Obediently, the old count grabs the planks, slides them under himself, rolls his body onto them, and scrambles aboard. Then he lies still, exhausted, surrendering to the reclaimed sense of life.

“You can’t even swim, can you?” Reichenbach asks reproachfully.

“I can swim,” the old count gasps, “swim well, just as I can ride, shoot, and fence. But I don’t know what happened. A paralysis… like a stone around my body… I was pulled down…” He adds, “If it weren’t for you…”

Reichenbach doesn’t reply, his attention now wholly captured by something else. He only now realizes why, despite the lamps going out, they aren’t in darkness. Light radiates from the depths, the water glowing in emerald green, like liquid bottle glass flecked with gold, so clear you can see the rocky bottom, every stone, and the trout standing still or flashing their white bellies in swift turns—green stars, meteors of the deep.

The walls, ceiling, and stalactites shimmer in this green reflection, drawn under the rocks. Waves stirred by paddling hands cast their glimmer onto the stone, bringing it to life. When you scoop water and pour it out, a spray of sparkling gems falls back. It’s daylight’s light, the green forest light of trees, absorbed by the water and carried beneath the rocks—a fairy-tale harmony of elements: water, stone, and light.

The feeble human wit of the lamps had hidden this wonder; now, with them extinguished, it shines in unveiled splendor. They need no further light, finding their way through this green enchanted realm back through the cave’s mouth to the miners Franta and Hadraba, who are a bit worried, and to old Johann, who has arrived with the carriage as the old count ordered.
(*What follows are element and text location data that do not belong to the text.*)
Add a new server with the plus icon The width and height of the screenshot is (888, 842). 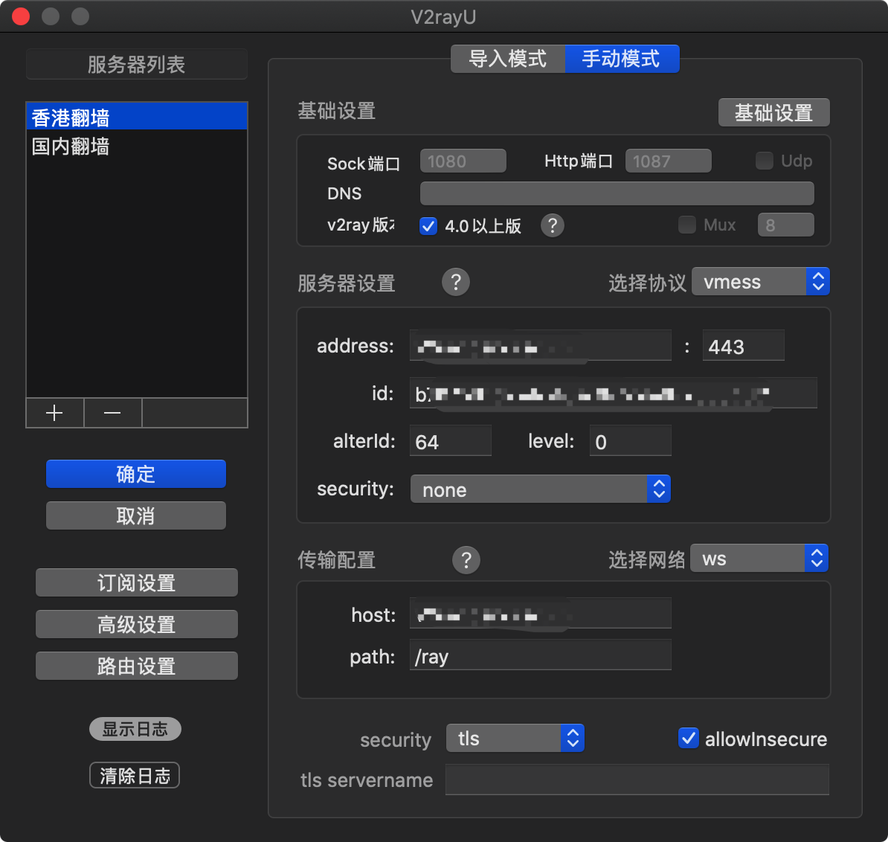coord(54,413)
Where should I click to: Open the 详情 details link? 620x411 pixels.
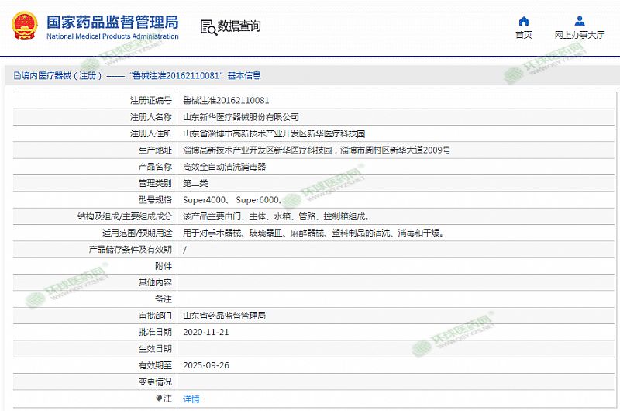coord(191,399)
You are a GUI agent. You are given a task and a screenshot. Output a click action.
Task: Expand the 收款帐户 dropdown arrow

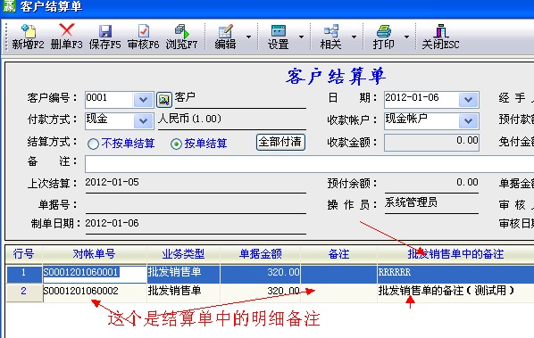[468, 120]
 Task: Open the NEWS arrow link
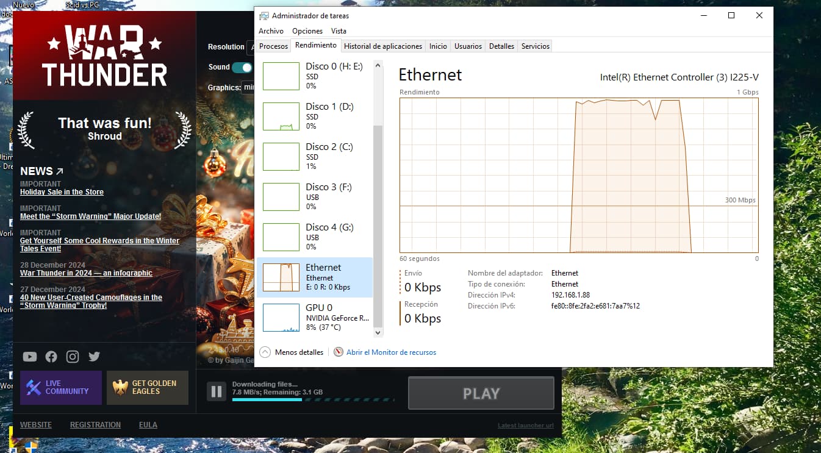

Soaking wet, the two men lie in the grass to dry off a bit before diving into the basket old Johann brought. As they clink their first glasses, the old count furrows his brow, turning serious: “Do you think thoughts can weigh like stones, stopping you from swimming?” For a moment, it seems he wants to say more, but seeing Reichenbach’s skeptical face, he suppresses the urge and forces his old smile. “And now, on top of everything, you’re my lifesaver! Cheers!”

“Oh, don’t talk about it,” Reichenbach grumbles. But deep down, it’s not unpleasant to be his master’s lifesaver, all else aside. There are still a few things he’d like to see settled his way.

After a pause, the old count adds, “You know what I thought when I suddenly couldn’t swim?”